### Задача
Что, согласно отрывку, случайно выяснилось, пока добывали адрес адресата по соседству?

### Отрывок
=====

Сегодня, в связи с добываньем твоего адреса по соседству, случайно узнал, что скоро ты готовишься стать матерью. И я ничего не знал, и, вероятно, опять кругом виноват в этом. — Я в эти дни всей душой с тобою.
Ах, эта невозможная жизнь! Здешние ее нелепости, становящиеся препятствиями для художника, — баснословны. Но такова и должна быть революция, становящаяся все более и более собы-тьем века, все очевиднее и очевиднее выходящая на самую середку в гущу народов. До судеб ли тут, до оправдавшихся ли биографий. Но история размахнулась тут чем-то несговорчиво-крупным, и это — возвышает. И достаточно это помнить, чтобы перестать оглядываться и подводить печальные итоги. (Я помню твое заменательное письмо. Я тебе горячо был за него благодарен. Я не помню, выразил ли я тебе это, т. е. ответил ли?2)
Ах, как хочется поработать по-настоящему! Да мне ли одному. Так в чем же дело? Это трудно объяснить. Но во множестве помех мы повинны сами.

=====

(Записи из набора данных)

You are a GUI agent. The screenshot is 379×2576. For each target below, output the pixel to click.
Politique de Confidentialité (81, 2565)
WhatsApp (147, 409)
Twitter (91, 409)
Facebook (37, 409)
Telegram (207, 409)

=====

### Полный ответ
Что адресат скоро готовится стать матерью.